══ Material supplied

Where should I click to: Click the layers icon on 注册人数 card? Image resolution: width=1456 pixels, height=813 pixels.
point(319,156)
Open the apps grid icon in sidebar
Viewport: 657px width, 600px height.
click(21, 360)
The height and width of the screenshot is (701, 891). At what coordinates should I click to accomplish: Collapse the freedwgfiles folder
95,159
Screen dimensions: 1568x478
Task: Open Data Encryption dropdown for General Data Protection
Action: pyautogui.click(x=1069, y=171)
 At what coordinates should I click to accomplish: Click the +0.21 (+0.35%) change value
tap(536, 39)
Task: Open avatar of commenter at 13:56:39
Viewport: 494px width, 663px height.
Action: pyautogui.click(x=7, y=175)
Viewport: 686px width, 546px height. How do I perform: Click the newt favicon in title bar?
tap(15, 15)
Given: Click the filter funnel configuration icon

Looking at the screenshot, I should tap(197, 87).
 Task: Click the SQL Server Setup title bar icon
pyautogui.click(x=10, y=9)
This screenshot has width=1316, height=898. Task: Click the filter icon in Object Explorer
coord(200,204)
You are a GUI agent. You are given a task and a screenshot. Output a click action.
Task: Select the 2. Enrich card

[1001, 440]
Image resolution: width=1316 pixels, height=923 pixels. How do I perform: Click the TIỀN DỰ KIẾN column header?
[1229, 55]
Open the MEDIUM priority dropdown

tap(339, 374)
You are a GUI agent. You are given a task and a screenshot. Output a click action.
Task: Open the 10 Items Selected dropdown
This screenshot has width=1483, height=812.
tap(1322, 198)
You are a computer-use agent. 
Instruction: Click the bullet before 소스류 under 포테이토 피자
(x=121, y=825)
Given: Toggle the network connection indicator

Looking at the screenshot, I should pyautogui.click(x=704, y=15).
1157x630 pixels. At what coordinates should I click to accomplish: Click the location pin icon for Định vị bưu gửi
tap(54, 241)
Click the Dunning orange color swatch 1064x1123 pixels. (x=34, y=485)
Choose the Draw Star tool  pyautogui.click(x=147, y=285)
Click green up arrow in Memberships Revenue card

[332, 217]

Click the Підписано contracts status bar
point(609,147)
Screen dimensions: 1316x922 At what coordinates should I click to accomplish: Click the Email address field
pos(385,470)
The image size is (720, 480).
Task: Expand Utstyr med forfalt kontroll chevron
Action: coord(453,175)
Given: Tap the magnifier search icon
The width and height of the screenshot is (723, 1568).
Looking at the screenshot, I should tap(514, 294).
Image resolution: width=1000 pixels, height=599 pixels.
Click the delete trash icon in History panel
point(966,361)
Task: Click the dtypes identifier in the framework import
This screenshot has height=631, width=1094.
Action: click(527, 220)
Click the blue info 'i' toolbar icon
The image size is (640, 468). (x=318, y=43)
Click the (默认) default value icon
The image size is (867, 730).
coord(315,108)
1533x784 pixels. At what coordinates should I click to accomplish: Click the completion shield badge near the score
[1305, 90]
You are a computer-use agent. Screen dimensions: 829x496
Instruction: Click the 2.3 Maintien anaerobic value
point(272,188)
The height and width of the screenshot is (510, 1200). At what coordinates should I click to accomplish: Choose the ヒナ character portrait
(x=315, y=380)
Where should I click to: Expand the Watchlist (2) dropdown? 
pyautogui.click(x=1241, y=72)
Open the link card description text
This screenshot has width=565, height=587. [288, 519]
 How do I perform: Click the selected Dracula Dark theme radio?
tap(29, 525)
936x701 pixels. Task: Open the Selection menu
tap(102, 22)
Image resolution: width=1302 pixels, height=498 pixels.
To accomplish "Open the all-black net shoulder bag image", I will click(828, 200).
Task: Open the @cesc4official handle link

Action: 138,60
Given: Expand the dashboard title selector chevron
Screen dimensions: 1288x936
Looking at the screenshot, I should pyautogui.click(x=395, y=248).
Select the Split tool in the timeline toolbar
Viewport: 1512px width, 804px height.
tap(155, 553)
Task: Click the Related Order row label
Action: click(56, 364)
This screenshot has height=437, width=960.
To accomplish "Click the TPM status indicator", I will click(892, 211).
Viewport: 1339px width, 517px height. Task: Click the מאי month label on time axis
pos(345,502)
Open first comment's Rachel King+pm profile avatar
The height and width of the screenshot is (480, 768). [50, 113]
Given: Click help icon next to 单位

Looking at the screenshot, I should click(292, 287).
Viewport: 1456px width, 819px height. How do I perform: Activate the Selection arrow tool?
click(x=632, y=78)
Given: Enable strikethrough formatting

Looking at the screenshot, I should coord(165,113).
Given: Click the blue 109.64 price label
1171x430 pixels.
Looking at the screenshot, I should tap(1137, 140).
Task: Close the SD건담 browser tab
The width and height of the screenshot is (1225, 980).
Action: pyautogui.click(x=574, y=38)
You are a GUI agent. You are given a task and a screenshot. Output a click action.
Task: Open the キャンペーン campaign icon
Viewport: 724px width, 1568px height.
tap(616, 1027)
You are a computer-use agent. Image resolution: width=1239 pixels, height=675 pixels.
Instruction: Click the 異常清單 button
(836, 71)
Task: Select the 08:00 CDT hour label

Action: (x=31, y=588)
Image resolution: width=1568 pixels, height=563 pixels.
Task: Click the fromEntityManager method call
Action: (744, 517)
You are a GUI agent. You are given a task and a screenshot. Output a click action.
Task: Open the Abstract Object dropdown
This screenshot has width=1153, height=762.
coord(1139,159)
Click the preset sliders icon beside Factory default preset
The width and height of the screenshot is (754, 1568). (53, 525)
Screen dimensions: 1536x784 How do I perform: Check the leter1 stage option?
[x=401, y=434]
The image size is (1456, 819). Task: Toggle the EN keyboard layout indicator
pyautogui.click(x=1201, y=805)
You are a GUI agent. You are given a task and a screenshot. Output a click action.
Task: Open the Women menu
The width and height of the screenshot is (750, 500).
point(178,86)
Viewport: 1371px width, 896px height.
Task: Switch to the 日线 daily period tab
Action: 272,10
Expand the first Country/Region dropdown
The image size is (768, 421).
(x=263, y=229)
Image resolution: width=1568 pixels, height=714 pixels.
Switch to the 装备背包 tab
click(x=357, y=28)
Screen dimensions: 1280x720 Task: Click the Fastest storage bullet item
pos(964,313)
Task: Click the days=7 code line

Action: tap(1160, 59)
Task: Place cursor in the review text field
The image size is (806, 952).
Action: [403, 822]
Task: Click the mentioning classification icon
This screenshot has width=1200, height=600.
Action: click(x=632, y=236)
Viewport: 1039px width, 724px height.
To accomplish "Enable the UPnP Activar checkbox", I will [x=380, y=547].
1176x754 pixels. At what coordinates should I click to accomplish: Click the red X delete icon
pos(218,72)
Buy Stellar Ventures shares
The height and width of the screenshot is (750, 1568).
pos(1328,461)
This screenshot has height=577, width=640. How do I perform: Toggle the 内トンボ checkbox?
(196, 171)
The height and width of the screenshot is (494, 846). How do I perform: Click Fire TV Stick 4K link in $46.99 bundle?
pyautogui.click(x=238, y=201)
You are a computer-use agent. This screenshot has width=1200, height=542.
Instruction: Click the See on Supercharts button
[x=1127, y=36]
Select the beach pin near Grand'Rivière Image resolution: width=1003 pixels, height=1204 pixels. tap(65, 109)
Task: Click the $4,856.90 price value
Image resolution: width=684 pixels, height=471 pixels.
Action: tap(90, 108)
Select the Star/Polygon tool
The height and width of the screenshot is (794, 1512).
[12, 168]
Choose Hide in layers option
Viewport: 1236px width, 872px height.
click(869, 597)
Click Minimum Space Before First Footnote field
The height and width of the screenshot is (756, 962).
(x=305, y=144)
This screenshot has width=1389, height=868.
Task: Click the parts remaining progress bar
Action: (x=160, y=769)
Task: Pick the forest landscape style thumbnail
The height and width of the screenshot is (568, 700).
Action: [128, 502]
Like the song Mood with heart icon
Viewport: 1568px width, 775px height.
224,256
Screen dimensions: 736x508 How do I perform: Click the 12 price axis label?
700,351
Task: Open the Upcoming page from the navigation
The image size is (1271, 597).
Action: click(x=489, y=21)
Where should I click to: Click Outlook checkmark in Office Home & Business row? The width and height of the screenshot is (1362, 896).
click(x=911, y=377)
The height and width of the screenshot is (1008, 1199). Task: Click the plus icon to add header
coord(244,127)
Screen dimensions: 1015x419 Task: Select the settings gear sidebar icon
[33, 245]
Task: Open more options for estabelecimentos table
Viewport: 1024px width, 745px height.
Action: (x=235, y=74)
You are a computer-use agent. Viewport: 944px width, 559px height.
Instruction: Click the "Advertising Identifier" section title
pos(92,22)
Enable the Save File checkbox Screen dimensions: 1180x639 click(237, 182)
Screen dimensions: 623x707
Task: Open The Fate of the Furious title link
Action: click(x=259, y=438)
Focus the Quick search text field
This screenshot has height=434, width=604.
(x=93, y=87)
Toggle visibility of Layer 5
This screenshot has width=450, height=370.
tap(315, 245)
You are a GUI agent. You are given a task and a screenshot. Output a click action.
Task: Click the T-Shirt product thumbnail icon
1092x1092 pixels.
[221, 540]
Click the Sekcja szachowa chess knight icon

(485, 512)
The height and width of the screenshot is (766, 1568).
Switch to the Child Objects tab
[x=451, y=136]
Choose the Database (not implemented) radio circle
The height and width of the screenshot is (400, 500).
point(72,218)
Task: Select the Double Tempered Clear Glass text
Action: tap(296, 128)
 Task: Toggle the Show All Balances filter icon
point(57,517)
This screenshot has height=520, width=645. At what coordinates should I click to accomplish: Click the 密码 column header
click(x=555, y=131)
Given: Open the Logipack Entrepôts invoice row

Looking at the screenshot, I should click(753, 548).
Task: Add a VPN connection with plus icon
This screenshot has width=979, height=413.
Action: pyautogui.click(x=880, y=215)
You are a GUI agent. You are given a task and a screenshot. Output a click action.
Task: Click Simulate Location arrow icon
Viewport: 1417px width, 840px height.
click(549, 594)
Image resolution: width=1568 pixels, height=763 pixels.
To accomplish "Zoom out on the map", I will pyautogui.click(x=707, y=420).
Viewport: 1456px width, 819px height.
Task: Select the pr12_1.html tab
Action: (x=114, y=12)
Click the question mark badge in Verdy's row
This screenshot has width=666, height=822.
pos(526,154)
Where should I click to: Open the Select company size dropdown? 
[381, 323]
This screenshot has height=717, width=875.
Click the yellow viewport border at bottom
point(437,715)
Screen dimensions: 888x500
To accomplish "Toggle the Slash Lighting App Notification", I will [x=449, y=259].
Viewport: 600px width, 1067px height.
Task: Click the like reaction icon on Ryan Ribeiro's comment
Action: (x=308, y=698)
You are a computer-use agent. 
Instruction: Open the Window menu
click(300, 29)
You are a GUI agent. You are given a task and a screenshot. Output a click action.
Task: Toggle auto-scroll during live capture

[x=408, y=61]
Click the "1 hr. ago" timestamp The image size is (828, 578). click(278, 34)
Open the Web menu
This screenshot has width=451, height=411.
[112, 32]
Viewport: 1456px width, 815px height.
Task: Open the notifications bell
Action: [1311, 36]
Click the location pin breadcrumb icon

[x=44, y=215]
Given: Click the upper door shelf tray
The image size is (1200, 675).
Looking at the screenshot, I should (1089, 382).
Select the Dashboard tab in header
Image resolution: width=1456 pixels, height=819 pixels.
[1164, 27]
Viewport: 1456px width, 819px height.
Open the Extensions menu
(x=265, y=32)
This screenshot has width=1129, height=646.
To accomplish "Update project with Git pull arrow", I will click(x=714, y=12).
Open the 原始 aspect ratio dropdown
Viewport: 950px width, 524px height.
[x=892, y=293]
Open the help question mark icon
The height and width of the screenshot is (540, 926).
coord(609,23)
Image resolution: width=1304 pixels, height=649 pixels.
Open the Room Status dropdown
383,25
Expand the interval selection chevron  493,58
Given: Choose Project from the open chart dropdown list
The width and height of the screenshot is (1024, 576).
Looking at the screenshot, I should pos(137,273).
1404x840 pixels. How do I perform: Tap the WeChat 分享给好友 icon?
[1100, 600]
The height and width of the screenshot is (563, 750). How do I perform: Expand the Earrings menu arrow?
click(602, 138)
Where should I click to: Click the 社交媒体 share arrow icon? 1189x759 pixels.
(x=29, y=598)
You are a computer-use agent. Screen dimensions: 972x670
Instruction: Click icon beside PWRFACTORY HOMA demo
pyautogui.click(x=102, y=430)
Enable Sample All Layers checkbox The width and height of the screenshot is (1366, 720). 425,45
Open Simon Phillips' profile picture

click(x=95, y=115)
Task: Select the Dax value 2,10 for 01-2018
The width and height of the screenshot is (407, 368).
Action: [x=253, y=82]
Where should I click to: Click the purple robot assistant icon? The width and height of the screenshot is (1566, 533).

════

Task to carry out:
Duplicate the entries from the line with "1157x630 pixels. At" to the line with "Looking at the screenshot, I should tap(514, 294).", changing nothing.

Task result:
1157x630 pixels. At what coordinates should I click to accomplish: Click the location pin icon for Định vị bưu gửi
tap(54, 241)
Click the Dunning orange color swatch 1064x1123 pixels. (x=34, y=485)
Choose the Draw Star tool  pyautogui.click(x=147, y=285)
Click green up arrow in Memberships Revenue card

[332, 217]

Click the Підписано contracts status bar
point(609,147)
Screen dimensions: 1316x922 At what coordinates should I click to accomplish: Click the Email address field
pos(385,470)
The image size is (720, 480).
Task: Expand Utstyr med forfalt kontroll chevron
Action: coord(453,175)
Given: Tap the magnifier search icon
The width and height of the screenshot is (723, 1568).
Looking at the screenshot, I should tap(514, 294).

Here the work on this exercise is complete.